Matisse struggled through a process of symbiosis, absorbing and balancing the sensuous with the technical, expressing his deepest feelings while finding new ways to put them on canvas, and he was often overcome with emotion. Matisse would sometimes end up fighting with his wife when she posed for him, and he eventually suffered several nervous breakdowns.
Nude with a Blue Cushion beside a Fireplace, a lithograph from 1925, seems deceptively straightforward, as if achieved without difficulty -- not always the impression given by Matisse works. The nude is absorbed by the setting and merges with it, a fact which diminishes the sexuality of the figure yet makes the entire composition more voluptuous. What this may have cost Matisse is never hinted at.
Matisse may have sought “an art of balance, of purity and severity, devoid of troubling or depressing subject matter . . . something like a good armchair," but getting there wasn't necessarily easy.
In a drawing like his charcoal Woman Seated in a Taffeta Dress from 1937, the smudges and pentimenti are a visible record of the vibrations of the artist's nervous system as much as a physical rendering of another’s form. It’s Matisse at work, model and maker merged.
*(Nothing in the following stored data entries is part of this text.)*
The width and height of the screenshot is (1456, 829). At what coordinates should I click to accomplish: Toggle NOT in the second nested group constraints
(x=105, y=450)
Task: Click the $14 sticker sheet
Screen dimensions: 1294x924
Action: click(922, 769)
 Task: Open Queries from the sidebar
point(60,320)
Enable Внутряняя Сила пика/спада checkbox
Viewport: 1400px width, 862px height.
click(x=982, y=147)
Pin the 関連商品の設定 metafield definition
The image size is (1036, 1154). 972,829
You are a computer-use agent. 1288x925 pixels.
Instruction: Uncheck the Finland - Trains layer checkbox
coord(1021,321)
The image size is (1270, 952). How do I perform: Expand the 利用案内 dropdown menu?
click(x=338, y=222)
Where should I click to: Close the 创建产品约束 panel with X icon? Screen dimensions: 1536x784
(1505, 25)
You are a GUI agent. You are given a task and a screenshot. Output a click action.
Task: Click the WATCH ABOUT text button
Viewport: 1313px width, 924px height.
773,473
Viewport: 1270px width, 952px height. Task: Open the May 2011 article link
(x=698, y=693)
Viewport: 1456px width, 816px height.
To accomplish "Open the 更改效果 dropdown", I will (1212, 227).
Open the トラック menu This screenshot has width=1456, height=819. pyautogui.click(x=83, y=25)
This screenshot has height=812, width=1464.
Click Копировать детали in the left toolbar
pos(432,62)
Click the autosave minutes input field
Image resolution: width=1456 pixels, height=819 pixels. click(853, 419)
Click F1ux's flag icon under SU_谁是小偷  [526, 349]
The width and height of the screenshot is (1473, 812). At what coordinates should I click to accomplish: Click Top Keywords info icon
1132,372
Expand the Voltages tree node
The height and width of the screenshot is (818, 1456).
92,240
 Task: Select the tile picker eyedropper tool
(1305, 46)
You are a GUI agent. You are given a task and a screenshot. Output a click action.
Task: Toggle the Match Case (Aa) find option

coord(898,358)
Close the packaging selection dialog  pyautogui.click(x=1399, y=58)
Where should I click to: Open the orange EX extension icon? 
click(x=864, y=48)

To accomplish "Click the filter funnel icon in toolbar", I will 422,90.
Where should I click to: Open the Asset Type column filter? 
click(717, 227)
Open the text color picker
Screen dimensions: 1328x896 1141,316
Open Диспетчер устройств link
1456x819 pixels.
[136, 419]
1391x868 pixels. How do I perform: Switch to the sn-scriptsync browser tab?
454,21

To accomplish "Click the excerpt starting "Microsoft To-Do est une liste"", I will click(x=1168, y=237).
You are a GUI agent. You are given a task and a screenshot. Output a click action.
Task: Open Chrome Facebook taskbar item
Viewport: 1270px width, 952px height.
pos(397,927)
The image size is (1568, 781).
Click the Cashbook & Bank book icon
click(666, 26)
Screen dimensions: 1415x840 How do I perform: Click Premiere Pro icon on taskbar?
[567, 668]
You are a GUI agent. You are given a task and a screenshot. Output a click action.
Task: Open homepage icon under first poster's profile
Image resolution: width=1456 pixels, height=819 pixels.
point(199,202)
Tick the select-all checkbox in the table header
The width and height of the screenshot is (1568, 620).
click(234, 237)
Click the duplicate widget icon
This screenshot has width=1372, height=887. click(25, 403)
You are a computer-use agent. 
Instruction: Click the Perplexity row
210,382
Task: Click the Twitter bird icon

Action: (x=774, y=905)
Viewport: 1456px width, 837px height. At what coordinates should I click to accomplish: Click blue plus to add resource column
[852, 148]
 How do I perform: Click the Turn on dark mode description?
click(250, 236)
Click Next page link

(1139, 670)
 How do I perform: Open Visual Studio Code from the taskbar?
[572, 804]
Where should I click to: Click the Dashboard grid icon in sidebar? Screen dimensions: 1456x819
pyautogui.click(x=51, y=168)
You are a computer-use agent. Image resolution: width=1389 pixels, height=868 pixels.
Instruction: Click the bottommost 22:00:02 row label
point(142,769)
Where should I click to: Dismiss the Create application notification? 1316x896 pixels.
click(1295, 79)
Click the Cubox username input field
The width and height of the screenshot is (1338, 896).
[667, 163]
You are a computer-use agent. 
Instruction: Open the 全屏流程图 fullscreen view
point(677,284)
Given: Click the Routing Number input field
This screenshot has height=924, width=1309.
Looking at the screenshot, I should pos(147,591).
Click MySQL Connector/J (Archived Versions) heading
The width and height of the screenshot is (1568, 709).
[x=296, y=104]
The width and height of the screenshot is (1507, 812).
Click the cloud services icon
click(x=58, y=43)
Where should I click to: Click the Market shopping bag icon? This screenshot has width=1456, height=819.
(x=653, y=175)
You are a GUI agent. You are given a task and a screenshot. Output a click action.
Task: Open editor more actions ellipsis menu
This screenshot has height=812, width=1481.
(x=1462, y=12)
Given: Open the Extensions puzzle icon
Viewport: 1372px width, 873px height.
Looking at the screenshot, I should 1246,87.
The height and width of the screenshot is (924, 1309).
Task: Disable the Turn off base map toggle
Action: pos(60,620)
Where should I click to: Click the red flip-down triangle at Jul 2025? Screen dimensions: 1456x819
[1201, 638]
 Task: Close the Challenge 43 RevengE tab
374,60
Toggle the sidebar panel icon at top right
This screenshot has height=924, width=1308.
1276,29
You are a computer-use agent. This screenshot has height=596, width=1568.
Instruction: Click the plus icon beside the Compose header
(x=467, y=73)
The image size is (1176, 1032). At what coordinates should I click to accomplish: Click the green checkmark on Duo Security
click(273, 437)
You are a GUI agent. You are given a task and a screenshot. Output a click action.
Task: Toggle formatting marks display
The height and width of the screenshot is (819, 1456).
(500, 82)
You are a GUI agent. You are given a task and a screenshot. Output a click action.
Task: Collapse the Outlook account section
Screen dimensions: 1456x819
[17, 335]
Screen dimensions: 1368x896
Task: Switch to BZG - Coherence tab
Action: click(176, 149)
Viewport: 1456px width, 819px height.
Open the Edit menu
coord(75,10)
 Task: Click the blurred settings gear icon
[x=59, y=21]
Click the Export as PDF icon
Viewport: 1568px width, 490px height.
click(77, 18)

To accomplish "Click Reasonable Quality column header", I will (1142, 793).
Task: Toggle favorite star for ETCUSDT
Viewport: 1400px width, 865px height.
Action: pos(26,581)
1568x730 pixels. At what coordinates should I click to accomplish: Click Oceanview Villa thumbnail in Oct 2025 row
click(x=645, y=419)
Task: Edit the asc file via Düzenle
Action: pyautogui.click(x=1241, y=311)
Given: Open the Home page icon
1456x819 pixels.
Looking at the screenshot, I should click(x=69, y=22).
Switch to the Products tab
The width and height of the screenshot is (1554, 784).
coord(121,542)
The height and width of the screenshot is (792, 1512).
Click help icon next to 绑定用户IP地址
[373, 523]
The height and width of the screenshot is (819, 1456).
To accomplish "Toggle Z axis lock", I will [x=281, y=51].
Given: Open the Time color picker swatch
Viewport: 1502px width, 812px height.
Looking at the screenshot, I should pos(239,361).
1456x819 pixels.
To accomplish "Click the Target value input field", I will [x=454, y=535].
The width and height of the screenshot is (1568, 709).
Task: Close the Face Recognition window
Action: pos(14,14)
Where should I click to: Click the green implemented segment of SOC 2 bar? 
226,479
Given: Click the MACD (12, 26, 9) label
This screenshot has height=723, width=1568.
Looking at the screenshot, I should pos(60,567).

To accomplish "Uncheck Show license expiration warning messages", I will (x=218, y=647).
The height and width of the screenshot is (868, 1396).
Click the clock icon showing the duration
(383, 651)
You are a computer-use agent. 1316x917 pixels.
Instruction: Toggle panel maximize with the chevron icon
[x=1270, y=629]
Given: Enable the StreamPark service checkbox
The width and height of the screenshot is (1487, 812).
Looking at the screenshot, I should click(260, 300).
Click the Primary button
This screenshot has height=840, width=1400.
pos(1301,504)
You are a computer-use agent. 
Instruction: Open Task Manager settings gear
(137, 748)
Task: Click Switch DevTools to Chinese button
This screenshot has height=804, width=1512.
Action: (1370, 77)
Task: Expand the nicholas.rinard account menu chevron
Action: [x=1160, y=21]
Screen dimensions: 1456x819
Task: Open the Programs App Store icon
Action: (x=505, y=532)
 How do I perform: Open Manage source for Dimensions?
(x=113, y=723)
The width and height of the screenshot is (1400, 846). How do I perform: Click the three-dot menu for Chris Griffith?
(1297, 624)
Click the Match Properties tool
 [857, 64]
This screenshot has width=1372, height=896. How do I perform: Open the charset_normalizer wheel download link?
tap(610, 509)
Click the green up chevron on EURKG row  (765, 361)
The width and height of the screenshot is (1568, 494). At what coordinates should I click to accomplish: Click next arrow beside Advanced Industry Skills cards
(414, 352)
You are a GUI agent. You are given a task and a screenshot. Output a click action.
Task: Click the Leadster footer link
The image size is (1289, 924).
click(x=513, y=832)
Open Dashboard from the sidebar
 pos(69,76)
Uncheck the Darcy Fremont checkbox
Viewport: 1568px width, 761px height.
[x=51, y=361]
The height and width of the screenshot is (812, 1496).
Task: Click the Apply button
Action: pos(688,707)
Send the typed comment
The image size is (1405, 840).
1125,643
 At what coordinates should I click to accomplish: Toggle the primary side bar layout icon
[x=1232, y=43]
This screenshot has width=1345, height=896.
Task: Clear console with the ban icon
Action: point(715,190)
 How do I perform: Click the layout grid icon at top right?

A pair of drawings executed only a month apart, yet radically different, show Matisse working in series, nudging himself in different directions. His charcoal Reclining Nude of June 1938 is all curves, while the same model in the same pose in July is all jutting angles. To see these two on the same wall is a boon to anyone interested in Matisse and how he worked, gaining his self-assured technical mastery.
Once told by one of his teachers, William Adolphe Bouguereau, that he would never be able to draw, Matisse spent much of his life turning himself into a master draughtsman on his own terms, as his 1935 Self-Portrait (and any number of later works) proves. In the current show, his Portrait of Lydia, another dazzling ink on paper from 1946, is as economical as it is sophisticated.
By 1917, when Matisse was spending his winters in Nice, he knew he needed young female models but also warmth, color and designs of all kinds to keep painting. Coming from a family of weavers, fabrics appealed to him as much as flowers. And he indulged himself in yards of exotic cloth and fancy clothing that appear and reappear in his work, like the North African pierced hanging or Haiti, which was owned by Matisse himself and is included in the exhibition.
In the oil, Woman in a Flowered Hat (Antoinette) (1919), Matisse’s model wears a floral-printed blouse with delicate white trim and an extravagant hat with huge blooms. Her steady gaze almost dares the viewer to come near, yet the flowers attract the eyes as if they were bees.
The paintings here, like this one, are knockouts, perhaps none quite as remarkable as Dancer in an Arm-Chair, Checker-Board Background, from 1942.
An edging in white marks the hem of her very short dress, heightening the curves of the blue ruffles and connecting it with the other white areas of the painting. The chair seems to levitate against the background, and a bunch of flowers in the right foreground has no visible means of support. The long, sexy, crossed legs of the model, distancing the viewer from the subject, are emphasized as she relaxes, smiling cheerfully.
The work is a wonderful confection that invites looking by drawing the viewer in, yet keeps him or her slightly removed. It is so brilliantly constructed that the artifice disappears in delight -- exactly what Matisse had in mind.
“Matisse and the Model,” Oct. 28-Dec. 10, 2011, at Eykyn Maclean, 23 East 67th Street, New York, N.Y. 10065
N.F. KARLINS is a New York art historian and critic.